Pêche dans le Léman : toujours moins de féras mais plus de perches

Les pêcheurs professionnels se tournent vers la perche pour maintenir leur activité.
Les pêcheurs professionnels se tournent vers la perche pour maintenir leur activité.

Quand les chiffres confirment les discours. Voilà plusieurs années que les pêcheurs du lac alertent sur la diminution des prises de poisson, principalement de la féra. Le bilan réalisé par la commission franco-suisse du Léman confirme cet état des lieux.

Ainsi, pour la sixième année consécutive, le rendement global est de nouveau à la baisse avec 525 tonnes de poissons pêchés en 2019 contre 686 tonnes en 2018. La chute fait encore plus mal en comparaison avec l’année référence de 2015 où le résultat était de 1145 tonnes, soit plus de la moitié. Outre les statistiques des 130 pêcheurs professionnels des deux rives du Léman, sont comptabilisées les prises des amateurs, 6708 permis annuels de pêche de loisirs, preuve de l’intérêt de cette activité au sein du grand public.

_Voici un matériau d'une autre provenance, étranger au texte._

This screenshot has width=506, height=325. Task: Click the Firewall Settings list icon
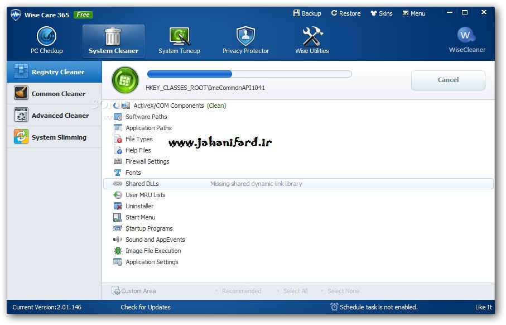[118, 161]
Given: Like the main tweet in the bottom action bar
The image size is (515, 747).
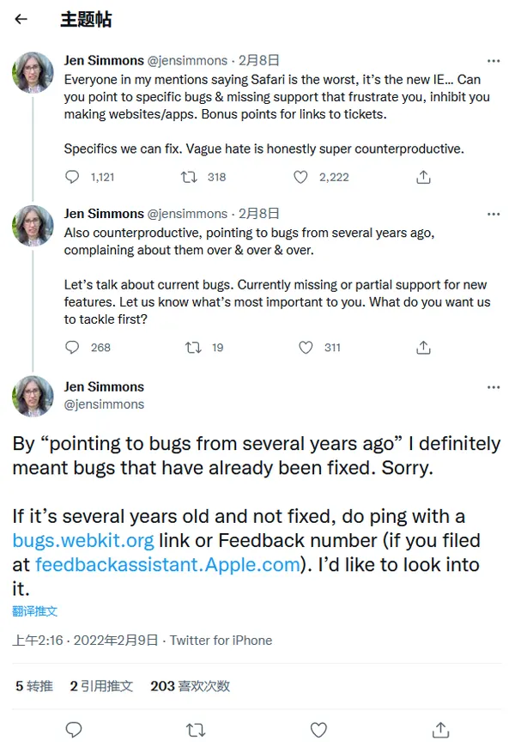Looking at the screenshot, I should click(318, 730).
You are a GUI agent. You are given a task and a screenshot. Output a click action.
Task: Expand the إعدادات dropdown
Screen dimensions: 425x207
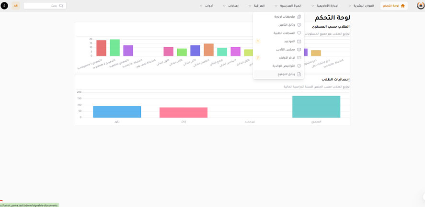[233, 6]
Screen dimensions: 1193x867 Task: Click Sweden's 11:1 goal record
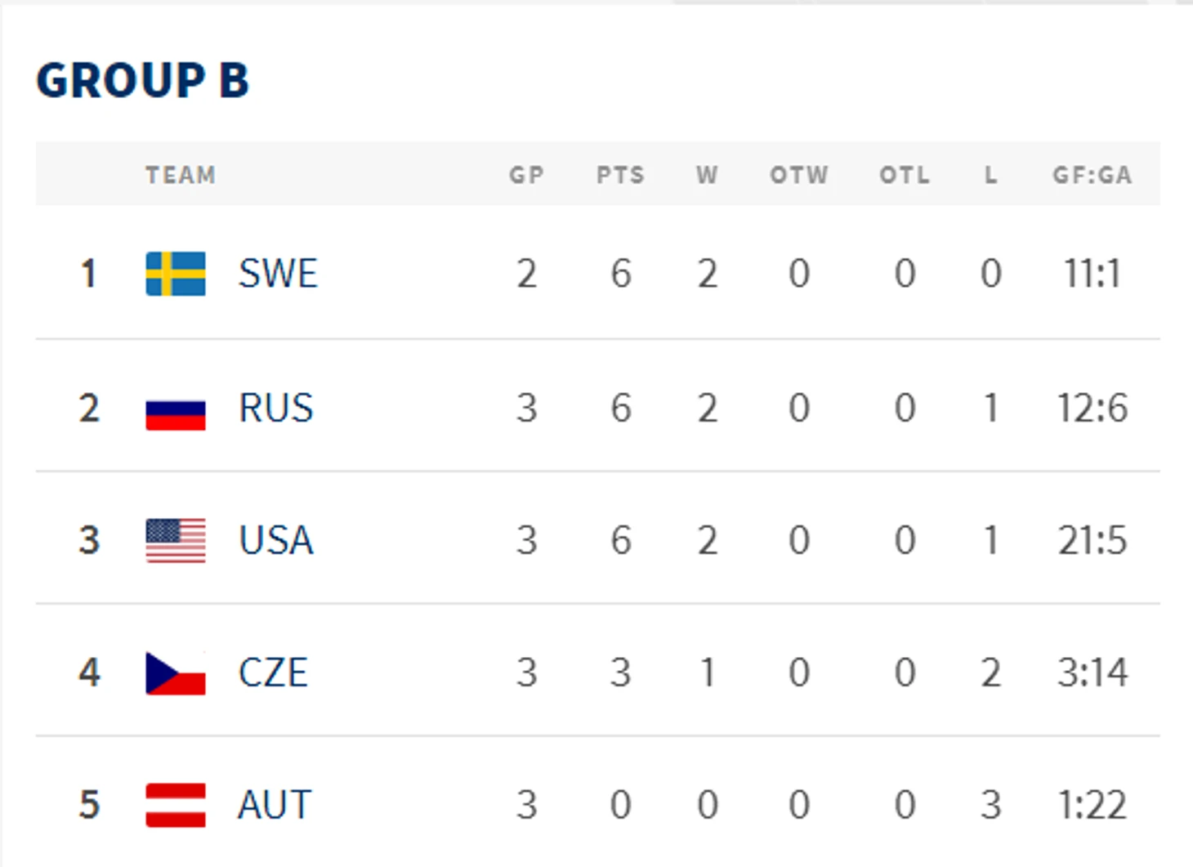pyautogui.click(x=1092, y=273)
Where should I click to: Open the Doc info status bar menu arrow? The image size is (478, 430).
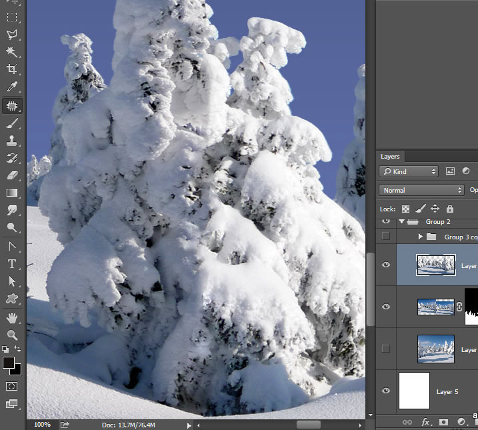tap(189, 425)
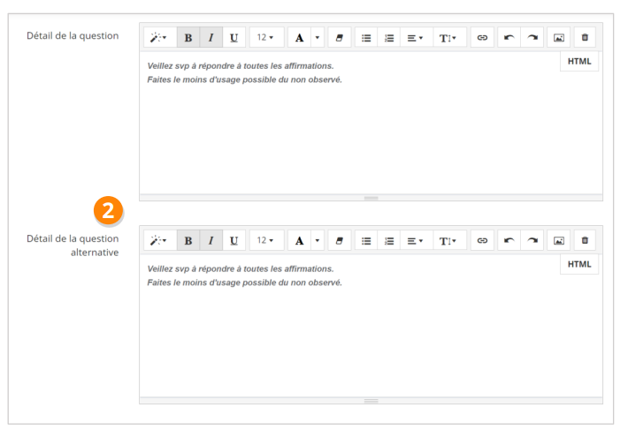Open font color picker arrow in alternative editor
Screen dimensions: 628x430
coord(318,240)
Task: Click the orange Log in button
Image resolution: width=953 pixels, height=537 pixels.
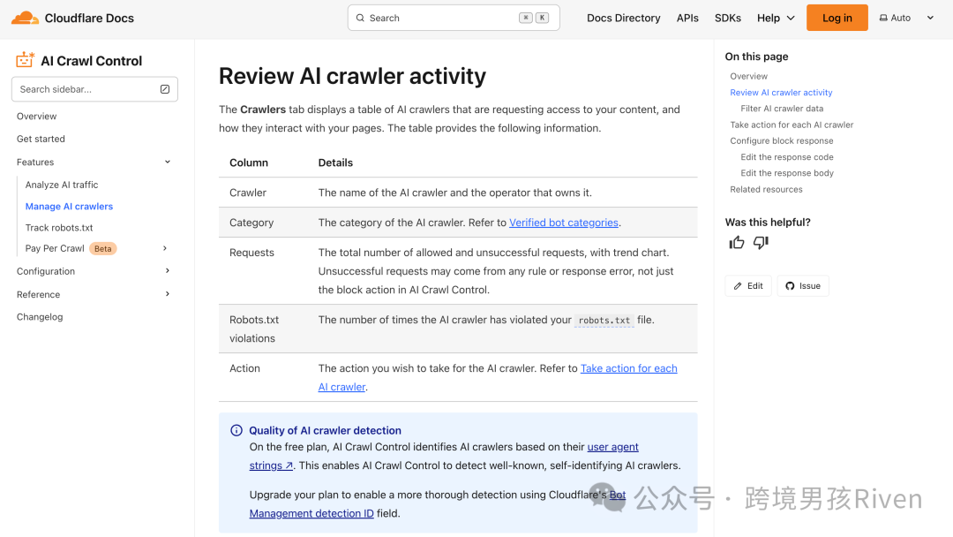Action: point(837,18)
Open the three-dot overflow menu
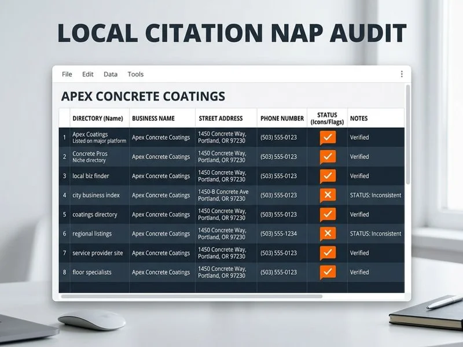The image size is (463, 347). pyautogui.click(x=402, y=74)
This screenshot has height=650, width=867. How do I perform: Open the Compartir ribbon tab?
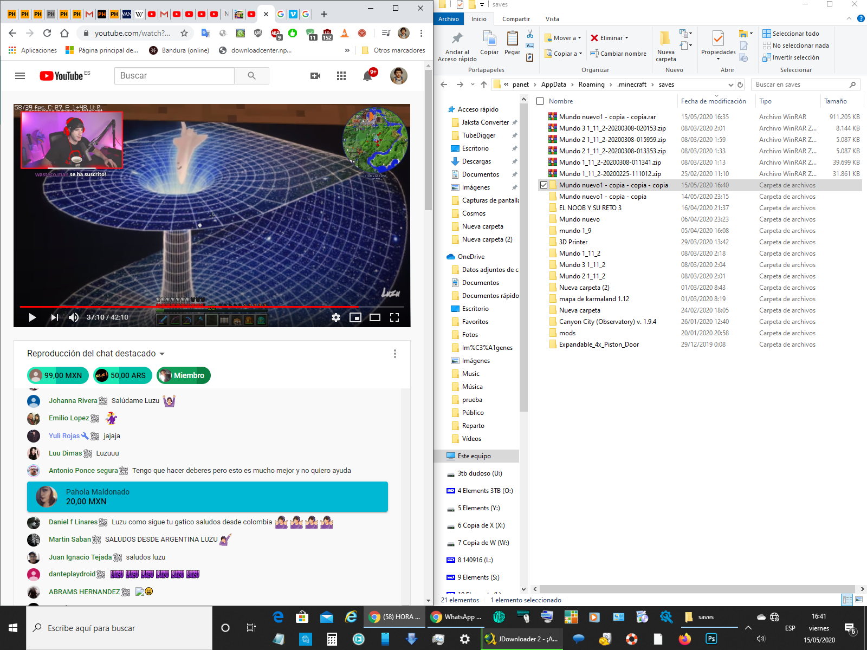click(x=516, y=19)
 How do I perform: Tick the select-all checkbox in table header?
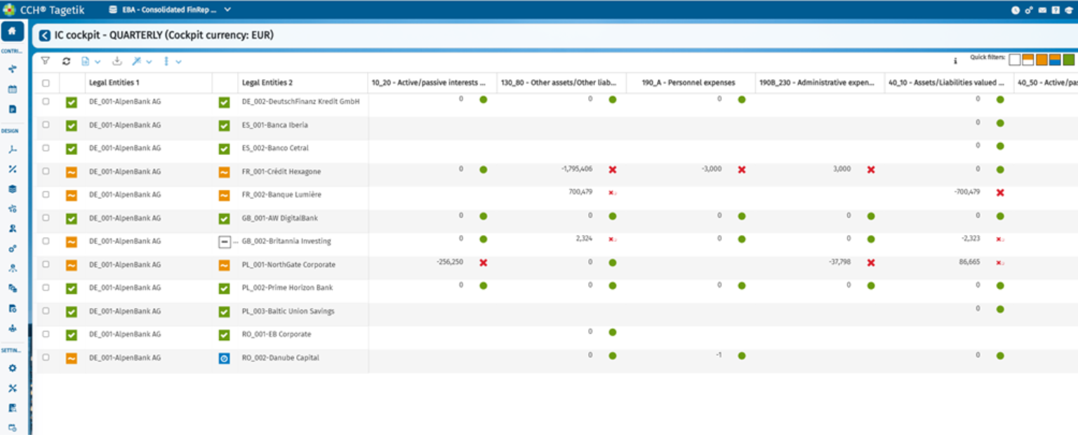[x=46, y=83]
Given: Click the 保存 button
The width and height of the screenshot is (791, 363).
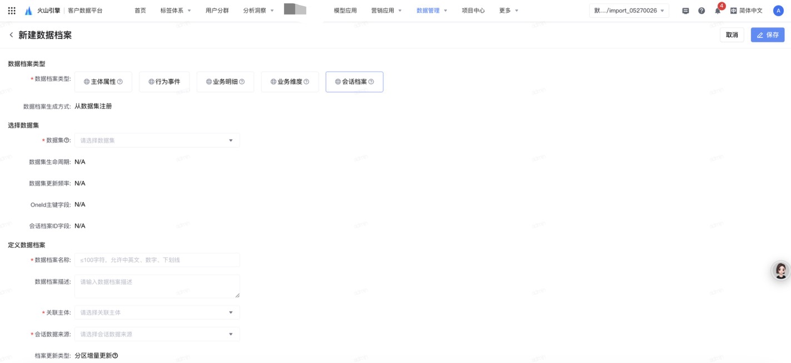Looking at the screenshot, I should coord(767,35).
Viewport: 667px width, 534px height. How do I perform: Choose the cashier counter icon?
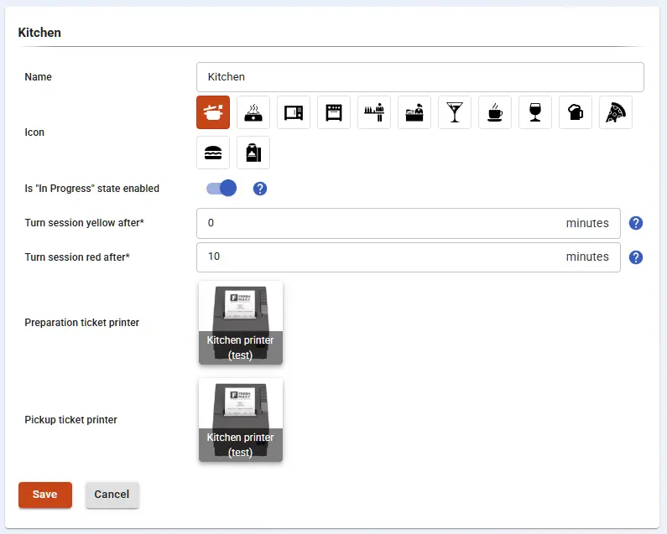[414, 112]
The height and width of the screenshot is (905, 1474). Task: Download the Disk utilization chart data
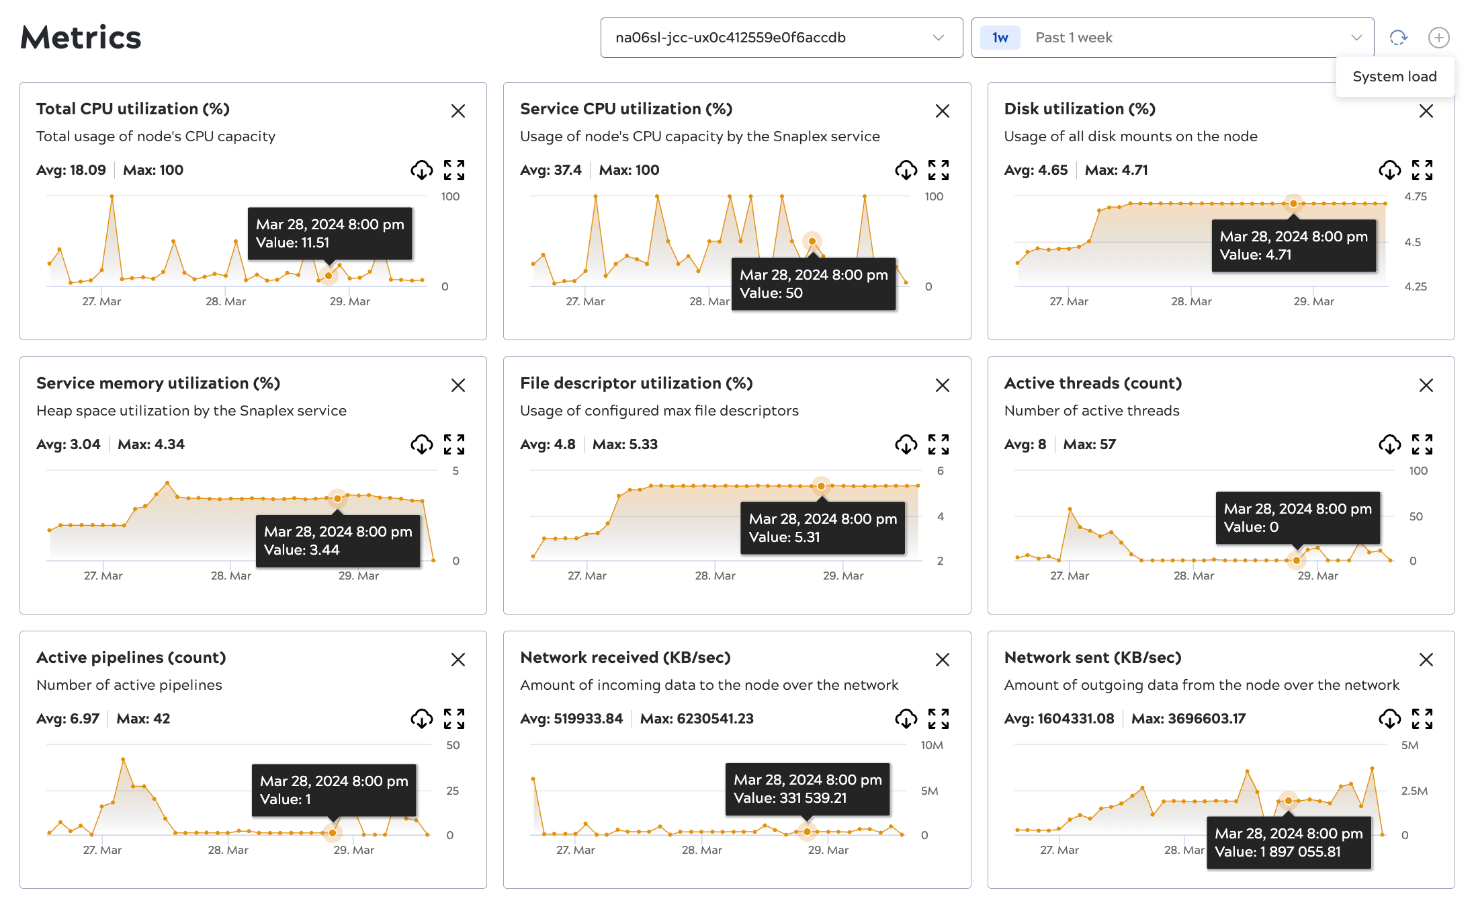click(x=1390, y=170)
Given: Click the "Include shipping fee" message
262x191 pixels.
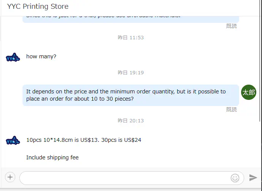Looking at the screenshot, I should click(52, 157).
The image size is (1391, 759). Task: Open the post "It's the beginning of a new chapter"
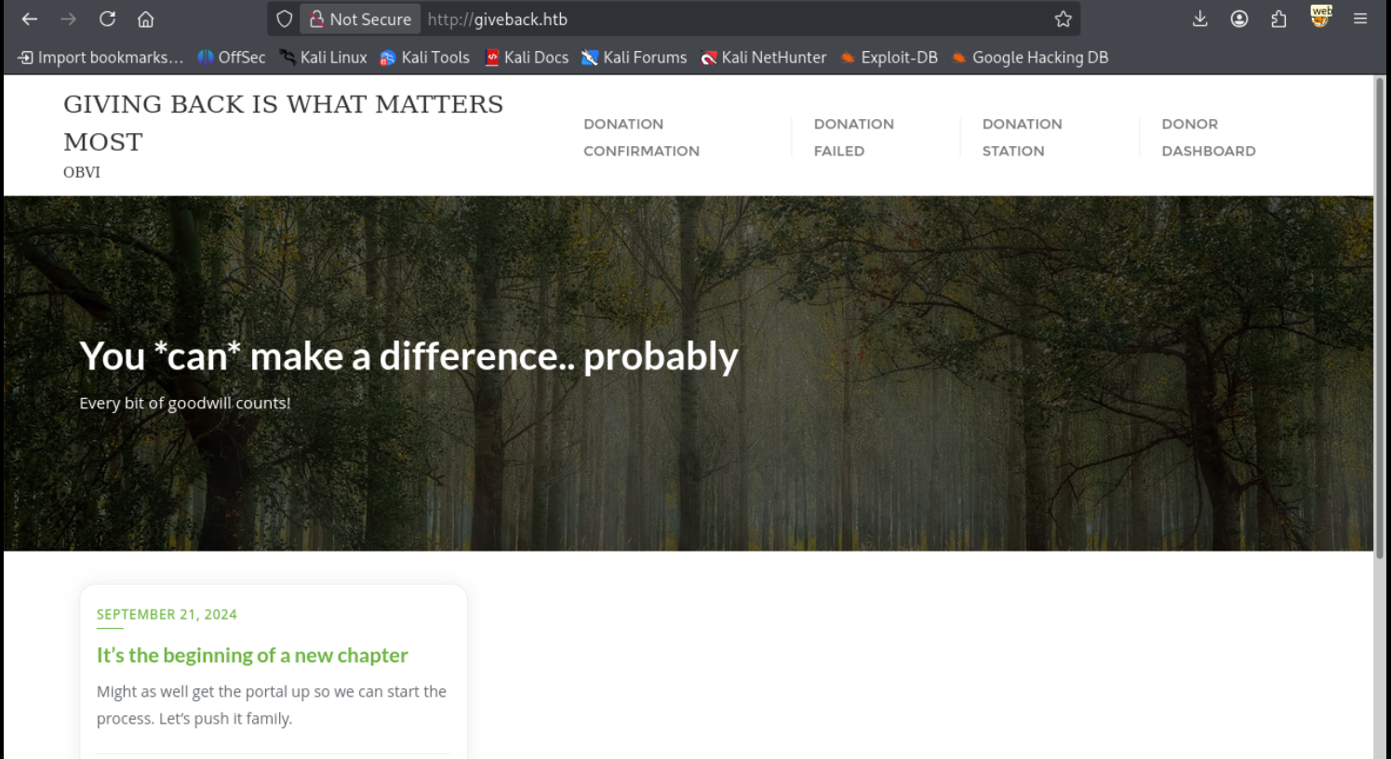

Dans le détail, les chiffres de la féra sont les plus impressionnants. Sa pêche diminue pour la cinquième année consécutive. Elle est même en recul de 85 % par rapport à cette année particulière qu’a été 2015  : 120 tonnes en 2019 contre 835 il y a quatre ans en arrière. La capture de féra pourrait cependant repartir à la hausse comme semble l’indiquer un bilan intermédiaire réalisé en 2020.

La perche en compensation

A l’inverse, les résultats de la pêche de l’autre poisson emblématique du lac, la perche, poursuit son augmentation. La principale hypothèse de la commission internationale de la pêche dans le Léman est que les professionnels « ont transféré l’effort de pêche sur cette espèce pour compenser la chute de capture des féras ». Ainsi, en 2019, le tonnage de perches a progressé pour la troisième année de suite pour s’établir à 288 tonnes contre 279 l’année précédente. Concernant les autres espèces, la tendance est également à la baisse pour le brochet, l’omble-chevalier ou encore les écrevisses signal. Seule la truite connaît une légère hausse de 725 kilos par rapport à 2018.